_Complete the following:_
a – In the raw rows, update every row from the line with "立佳水泵 (397, 132)" up to and including the final row by replacing "相册" with "图库", leaving everything else unchanged.
b – Continue the text on end-to-end customer experience strategy from the point where it stops.

_Page text:_
········
The customer experience (CX) has evolved dramatically over the past three decades. In the 1990s, Joe Pine, in The Experience Economy, focused on “memorable experiences.” In the early 2000s, IBM coined CX.0 based on its CRM system that helped personalize communications. In 2014, I suggested that CX 3.0 should be proactive, preventive, and engaging when appropriate. [1]

Now, 30 years later, after a thousand service systems and CX strategy reviews, my team and I have seen eight areas that are almost never adequately addressed in end to end customer experience strategies.

After providing a short synopsis of critical customer behavior, I’ll provide a context for these areas and then explain why most companies fail to include them in their digital customer experience strategy.

How (Most) Customers Behave

  • Grin and bear it: On analyzing customer data, less than half of consumers, and often as few as 1 out of 20 complain. For Business to Business (B2B), the non-compliant rate is 30-95%. Businesses grin and bear poor customer experience not because of brand loyalty but rather fear. They fail to complain due to fear of souring the relationship, reticence to getting vendor staff in trouble, fear of conflict, and hopelessness – complaints in the past have not been addressed.
  • TL;DR: Less than half of consumers report carefully reading directions or contracts. [2] About 30% of small and medium business owners fail to read contacts. [3]
  • Small gestures go a long way: Customers are delighted by little things such as enthusiasm, empathy, and transparency. [4]
  • Happiness is contagious: Word of mouth referrals generated by delighted customers is the most cost-effective marketing mechanism for customer retention – even twice as robust as from totally satisfied customers. [5]

With these four behaviors in mind, here’s what you can do to deliver a better customer experience – one that’s easier on your company.

How Do You Build Customer Satisfaction?

While a design of the customer journey from the customer’s perspective is important, such an approach can miss critical steps in designing your delivery of a great customer experience. A better way of conceptualizing the delivery of a great journey is provided by the following four-part formula for achieving satisfaction.

  1. Doing the right job, right the first time
  2. Easy access to strategy
  3. Effective customer support management
  4. Feedback and Voice of the Customer (VOC)
A diagram illustrating a formula for customer satisfaction that can be incorporated in every end to end customer experience strategy.

How to Improve Your End-to-End Customer Experience?

Doing it right the first time  

This phase covers the production and sale of the product, including articulation of benefits, anticipating customer needs, comparison to competitors, and onboarding. Most companies define quality as delivering products according to spec but customers don’t read and make many assumptions. In this phase, most companies fail at two critical steps of customer experience strategy: Transparency and Onboarding.
········
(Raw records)
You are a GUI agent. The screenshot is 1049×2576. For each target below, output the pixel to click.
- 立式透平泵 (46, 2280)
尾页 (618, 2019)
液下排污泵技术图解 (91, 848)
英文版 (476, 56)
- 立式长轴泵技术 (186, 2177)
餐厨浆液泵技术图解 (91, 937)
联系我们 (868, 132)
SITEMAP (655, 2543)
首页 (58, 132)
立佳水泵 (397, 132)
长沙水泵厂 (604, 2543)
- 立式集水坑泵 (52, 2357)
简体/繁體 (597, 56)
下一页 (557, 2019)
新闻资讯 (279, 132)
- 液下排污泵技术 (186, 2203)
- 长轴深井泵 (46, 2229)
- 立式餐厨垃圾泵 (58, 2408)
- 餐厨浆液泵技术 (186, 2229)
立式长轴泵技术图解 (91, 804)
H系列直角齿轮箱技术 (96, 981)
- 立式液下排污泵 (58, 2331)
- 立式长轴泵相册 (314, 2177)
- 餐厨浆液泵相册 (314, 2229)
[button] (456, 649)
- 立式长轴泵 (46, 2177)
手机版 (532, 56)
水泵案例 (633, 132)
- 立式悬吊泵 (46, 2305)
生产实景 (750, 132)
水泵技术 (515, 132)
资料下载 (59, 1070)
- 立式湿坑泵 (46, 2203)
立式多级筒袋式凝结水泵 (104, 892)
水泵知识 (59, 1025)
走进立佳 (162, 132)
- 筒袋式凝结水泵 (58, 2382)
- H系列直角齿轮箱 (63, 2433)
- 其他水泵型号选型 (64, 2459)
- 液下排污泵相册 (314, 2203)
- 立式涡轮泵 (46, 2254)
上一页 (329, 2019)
········
_Task responses:_
a –
立佳水泵 (397, 132)
长沙水泵厂 (604, 2543)
- 立式集水坑泵 (52, 2357)
简体/繁體 (597, 56)
下一页 (557, 2019)
新闻资讯 (279, 132)
- 液下排污泵技术 (186, 2203)
- 长轴深井泵 (46, 2229)
- 立式餐厨垃圾泵 (58, 2408)
- 餐厨浆液泵技术 (186, 2229)
立式长轴泵技术图解 (91, 804)
H系列直角齿轮箱技术 (96, 981)
- 立式液下排污泵 (58, 2331)
- 立式长轴泵图库 (314, 2177)
- 餐厨浆液泵图库 (314, 2229)
[button] (456, 649)
- 立式长轴泵 (46, 2177)
手机版 (532, 56)
水泵案例 (633, 132)
- 立式悬吊泵 (46, 2305)
生产实景 (750, 132)
水泵技术 (515, 132)
资料下载 (59, 1070)
- 立式湿坑泵 (46, 2203)
立式多级筒袋式凝结水泵 (104, 892)
水泵知识 (59, 1025)
走进立佳 (162, 132)
- 筒袋式凝结水泵 (58, 2382)
- H系列直角齿轮箱 (63, 2433)
- 其他水泵型号选型 (64, 2459)
- 液下排污泵图库 (314, 2203)
- 立式涡轮泵 (46, 2254)
上一页 (329, 2019)

b –
  1. Transparency and honesty will prevent or at least allow the customer to anticipate problems that will probably be encountered, producing high levels of trust. At Ryder Logistics, sales reps might say, “Lease our trucks and your uptime will be stellar.” (Which is true.) BUT, the GVP of Sales then adds, “But let’s also talk about what happens when a truck breaks down.” Acknowledging such occurrences makes the sales pitch more credible and eliminates any unexpected surprises.
  2. Customer onboarding should first characterize the customer’s skills and preferred channels of communication. Further, the customer should be queried on how they intend to use the product to assure the training meets customer expectations. This characterization is part of the first step of defining the customer persona. The second stop of onboarding focuses on motivation – a want to get educated and build a strong customer relationship.

Only then, as the third step, should you move into direct customer education. Most companies miss the first two steps. After basic education, move to an advanced version and evaluate the effectiveness of the onboarding process (this last step is also often missed).

One tech company asked customers how tech-savvy they were and had three ways of delivering a personalized experience depending upon sophistication. This is a great example of how customer insights can be used to deliver a better customer experience.

A credit union motivated customers to watch a 4-minute video on obtaining a mortgage by offering a ¼ point discount on the mortgage. Those who watched the video made many fewer mistakes.

Access to help — and encouragement to engage

Access to help is more than being available via all channels at all times . (And while we shouldn’t confuse this accessibility with website accessibility, you might remember to provide help using voice, braille keyboards, etc.)

Most customers won’t ask for assistance, so you need to place the message to motivate them to ask for help in front of them exactly when they encounter the problem or question. ‘In front of’ might include voice or braille notifications as well.

Without that early education, you risk damages with regard to customer loyalty and service costs

  1. Aggressive Solicitation: The message, “we can only solve problems we know about,” must be in front of the customer exactly when a problem is encountered. Non-complainants are much less loyal but many companies are afraid to solicit complaints because of fear of bad news and the existence of a blame mentality. Dyson actually prints the 800 number on the handle of the vacuum so that consumers see it and call rather than going back to the retailer.

Contact handling and service  

Should customer service and contact handling be proactive or reactive? Being proactive is one-third the cost – and often creates a positive customer experience. Reactive service should be very flexible depending on the customers’ needs. One answer does NOT fit all for complex issues

  1. Assign Proactive/Reactive Response by Issue Complexity. Where is a proactive approach most cost/effective? What is the balance between the benefits of efficiency vs. the cost of giving an unresponsive answer? To become proactive in a systematic manner, the company must flag transaction failures, even before they become evident to the customer.  For example, FedEx can identify when a container missed a flight and notify customers the day before that the package is going to be late.

    Likewise, Harley Davidson (HD) emails customers in Northern states and warns them that if their bike is stored outside all winter, the battery will be dead when they want to ride on the first nice day in March. Further, HD suggests in the email that the customer can buy a charger on the website and charge the battery indoors in February so she will be ready to go in March. This proactive approach avoids problems, plus generates extra revenue from charger sales.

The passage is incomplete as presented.